Le rapprochement 3/3
Dès que Sarah sortit de la chambre, Fiona vint aussitôt se joindre à elle. Croyant, sans doute, la soutenir d’une terrible épreuve elle se réfugia dans ses bras et au lieu de la réconforter, elle se mit à sangloter. C’était plutôt la maitresse qui rassurait sa dame de compagnie en lui essuyant ses larmes. Seulement, plus elle lui accordait de l’importance, plus Fiona dramatisait et pleurait davantage. Sarah finit par perdre patience et protesta : « Cessez de pleurnicher ! Vos larmes de crocodile n’ont plus aucun effet ! » Puis, d’une main amicale, elle la tira vers elle et descendit toutes deux les escaliers. Andrew qui était assis à la dernière marche se leva sans rien dire pour les laisser passer. Quant au reste du personnel, ils attendaient en chuchotant devant l’entrée.
Je me précipitai en courant vers le bureau pour récupérer le document et je le signai à mon tour. Au moment où Sarah voulut monter dans la voiture, je le lui tendis entre les mains. Elle fit un hochement de tête en guise de remerciement.
« Je compte sur vous monsieur pour faire taire les mauvaises langues ! finit-elle par rajouter, en même moment qu’elle s’installait prêt de Fiona. Il est inutile de vous rappeler que ce qui s’est passé aujourd’hui ne doit pas sortir des murs de votre maison.
— Vous avez ma parole, mademoiselle. Mon personnel sait faire preuve de discrétion.
— Quelle idée d’avoir eu de changer votre chemise, reprit-elle cette fois-ci d’un regard réprobateur, espérant qu’ils n’ont rien remarquer ! »
Mais avant même que je puisse y répondre, elle avait déjà fait signe au cocher pour démarrer.
Je restai pendant un moment à observer la calèche s’éloigner, en me demandant comment j’avais pu me comporter ainsi.
« Elle ne vous a jamais trompé, Kerwan ! m’interrompit soudainement Andrew dans mes pensées. Votre servante a mal interprété les choses… elle a vu ce dont elle voulait croire. J’avais essayé d’embrasser Elizabeth, mais elle m’avait aussitôt rejeté.
— Gardez vos distances, Andrew, ce n’est pas Elizabeth ! »
Il me regarda d’un air désorienté, comme s’il venait tout juste de comprendre ce que je tentais de lui expliquer depuis des jours.

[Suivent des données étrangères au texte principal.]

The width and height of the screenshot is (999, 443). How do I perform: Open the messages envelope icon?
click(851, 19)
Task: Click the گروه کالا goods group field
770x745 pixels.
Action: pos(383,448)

« Ne voulez-vous pas plutôt connaitre les raisons qui m’ont poussé à agir ainsi ? interrogea-t-il avec assurance.
— Non, ce ne sont pas mes affaires ! Mais le problème même si ça ne me concerne pas, je n’ai plus confiance en vous.

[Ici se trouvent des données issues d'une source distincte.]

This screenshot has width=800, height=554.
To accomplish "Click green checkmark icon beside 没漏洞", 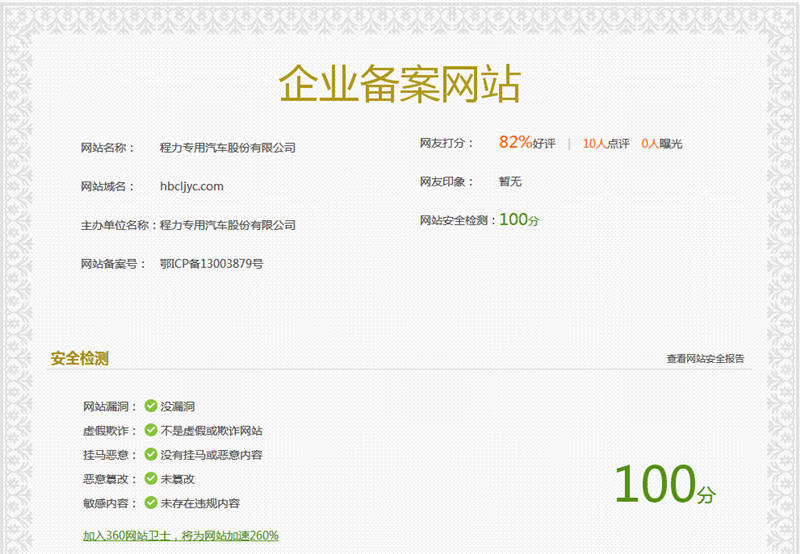I will [x=151, y=406].
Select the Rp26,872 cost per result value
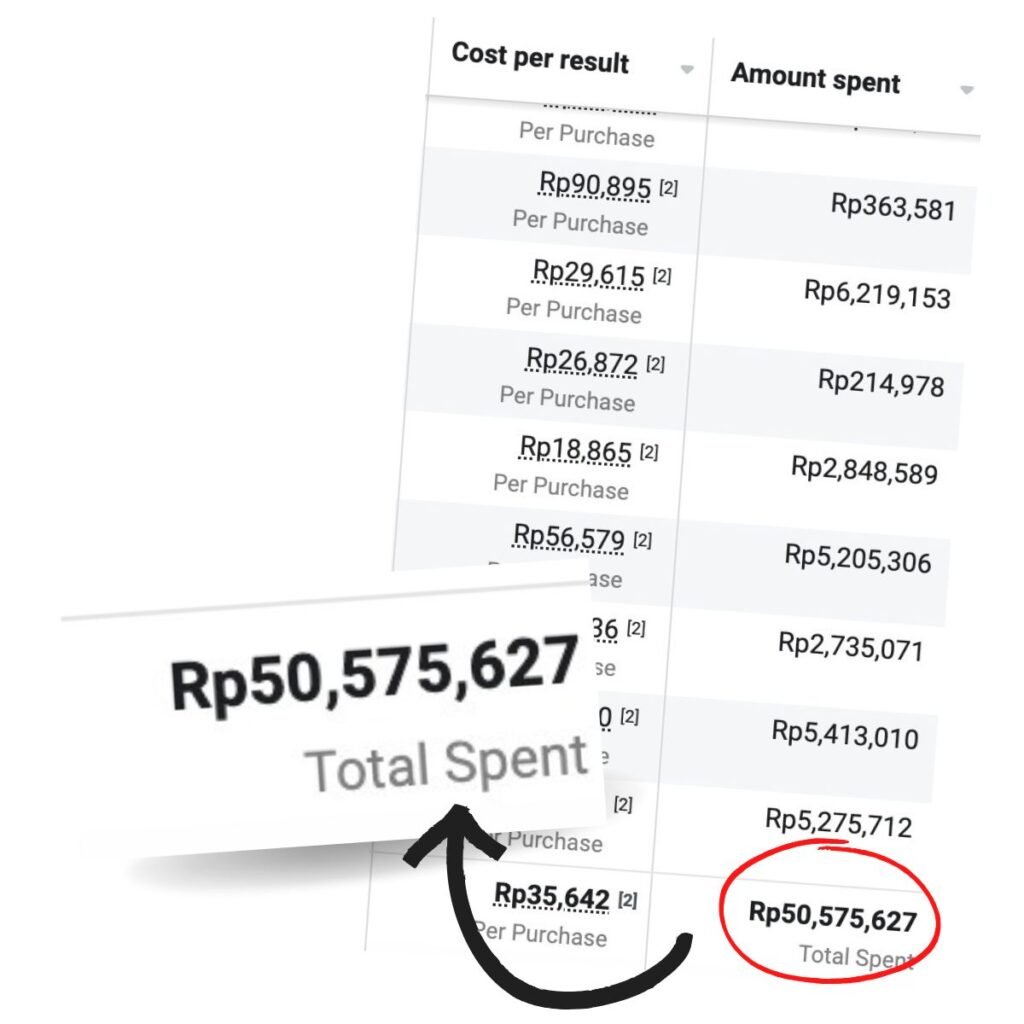The image size is (1024, 1024). click(x=582, y=361)
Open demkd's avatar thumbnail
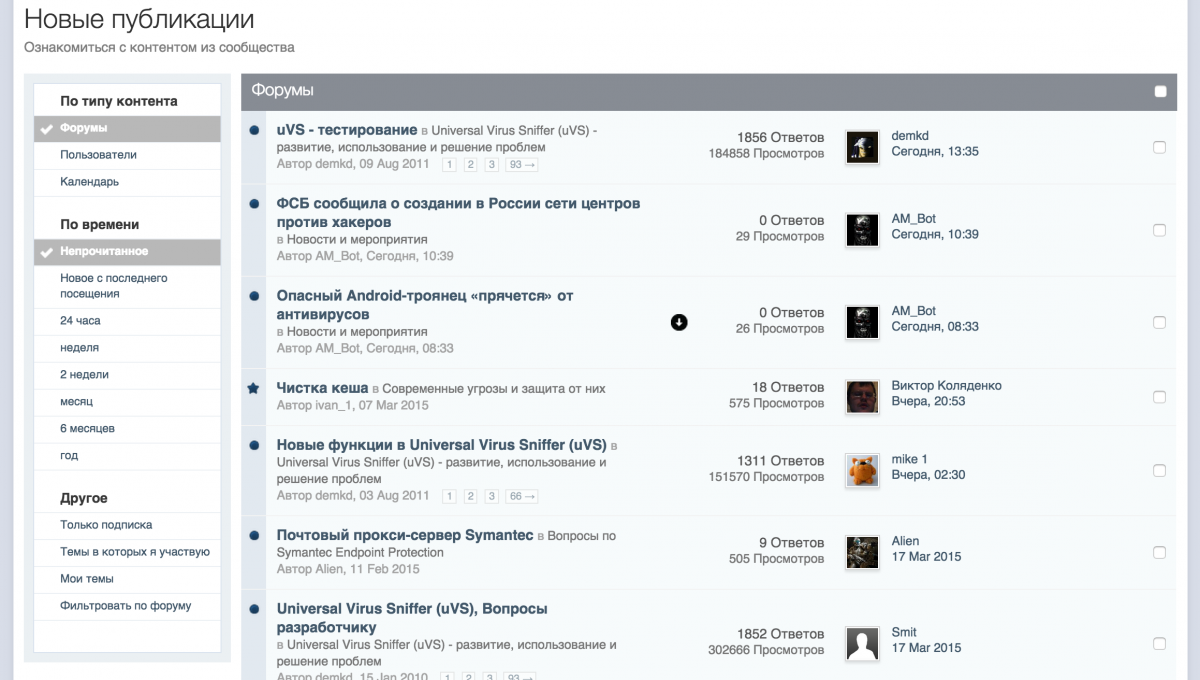This screenshot has height=680, width=1200. click(862, 147)
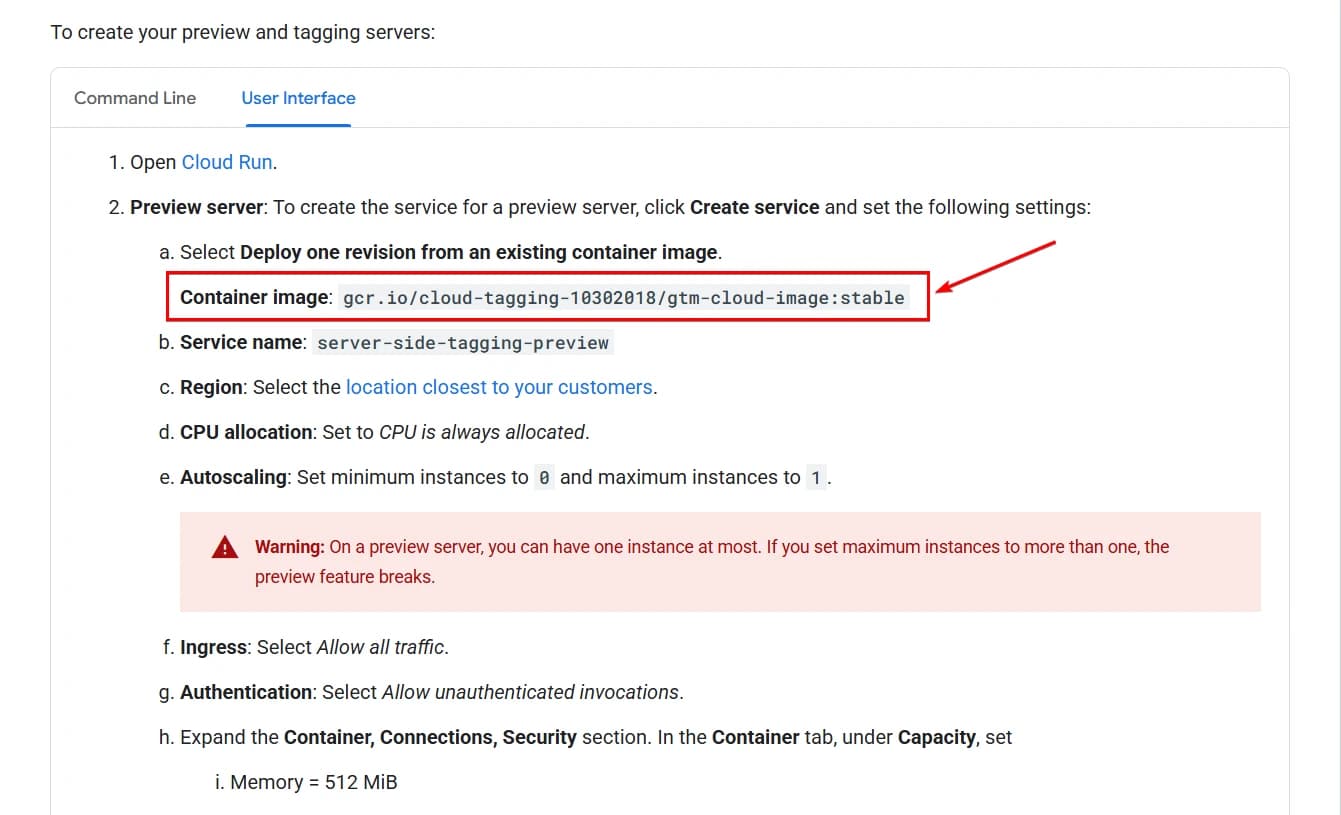Click the bolded Create service text

[x=754, y=207]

— Ah, la confiance ! Et moi qui me demandais si vous aviez déjà oublié sa signification. Vous avez séduit sa défunte sœur, Émilie, alors que vous saviez qu’elle s’était engagée avec moi. Puis, dès qu’Élisabeth a commencé à montrer de l’intérêt à mon égard, vous avez délaissé l’ainée pour être avec la cadette… Vous êtes mal placé pour invoquer la confiance !

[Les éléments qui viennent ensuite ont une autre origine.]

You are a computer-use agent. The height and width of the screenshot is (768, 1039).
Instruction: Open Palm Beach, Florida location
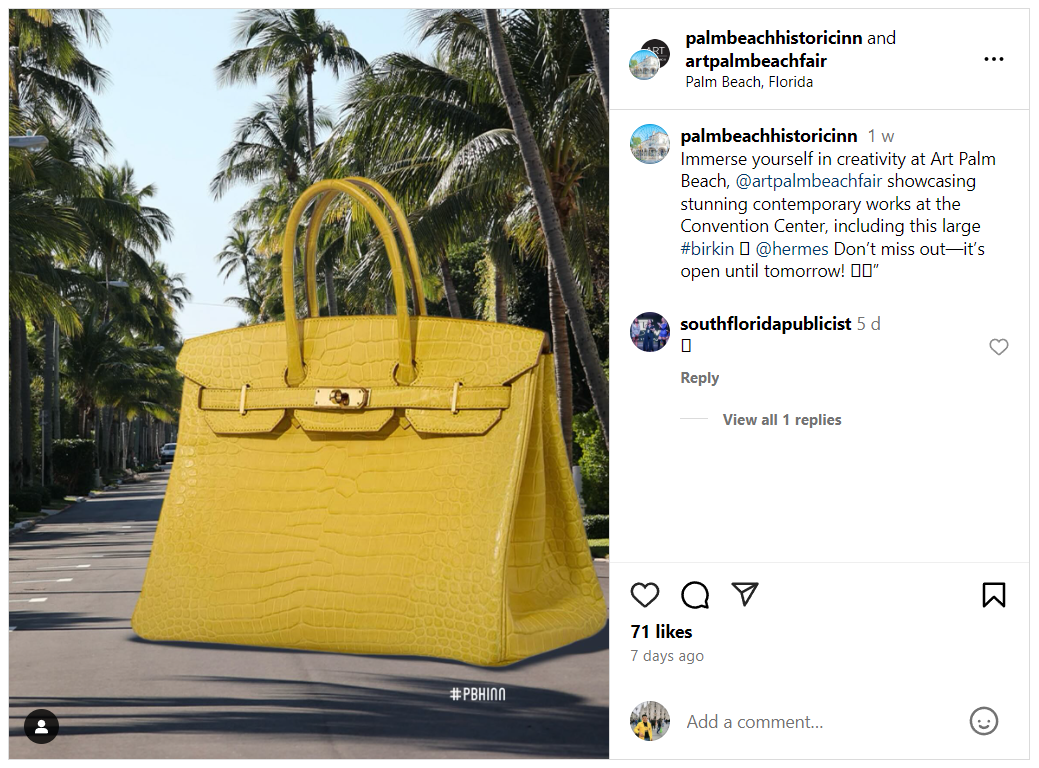pos(749,82)
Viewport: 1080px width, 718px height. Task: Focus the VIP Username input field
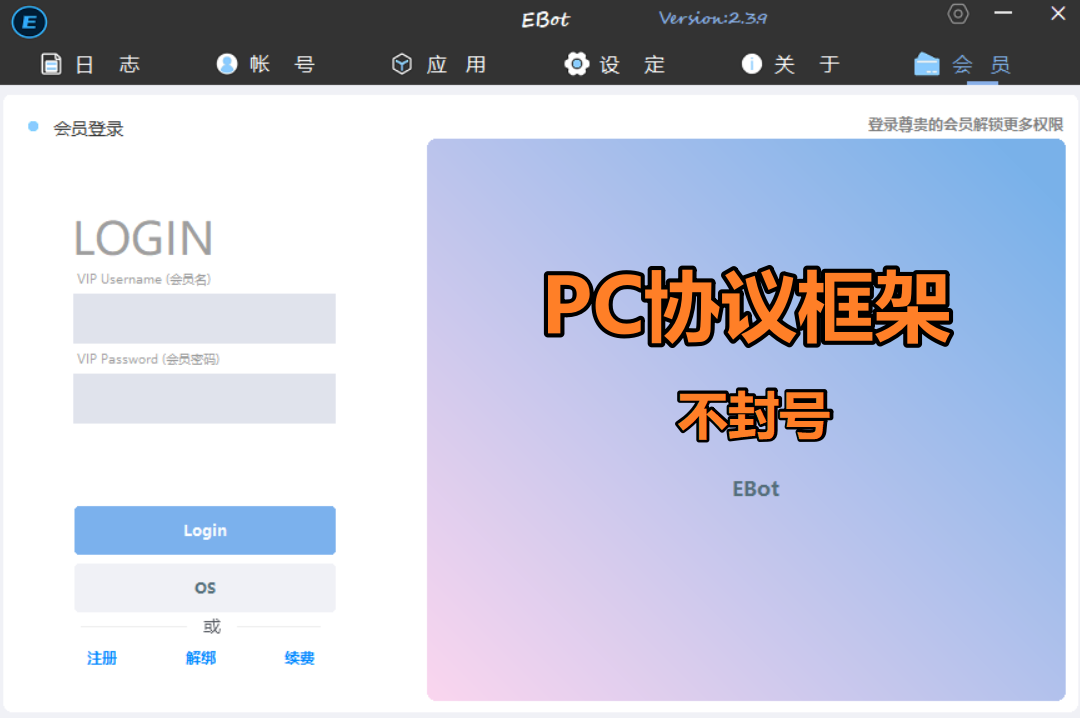tap(204, 318)
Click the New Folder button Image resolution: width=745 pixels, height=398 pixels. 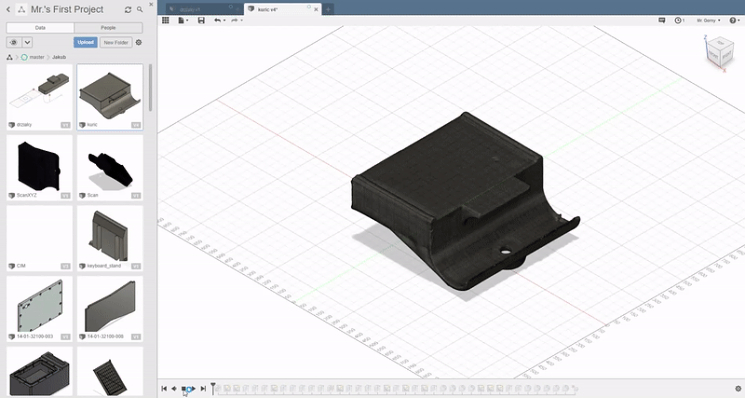116,42
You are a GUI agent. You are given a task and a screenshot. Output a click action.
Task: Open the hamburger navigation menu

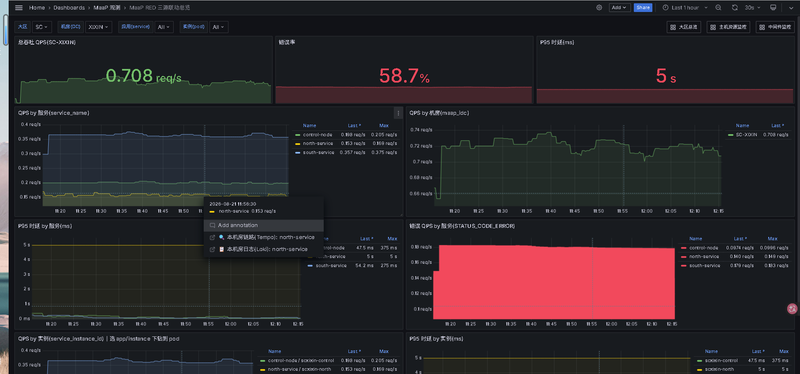(19, 8)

— Ne me faites pas porter le chapeau ! Vous deviez régler vos comptes avec votre ami. Non pas avec moi. Vous savez très bien que je ne suis pas Kerwan ! Si vous avez autant de reproches à lui faire, vous auriez dû lui en parler, au lieu de ça, vous vous vengez de la sorte. »
Comme il ne disait rien, je continuais : « Je ne comprends toujours pas comment vous avez pu garder pour ami une personne dont vous n’avez pas confiance !
— Mon amitié pour vous et plus forte qu’une simple histoire de femme ! »
À sa dernière affirmation, il prit son chapeau et s’en alla.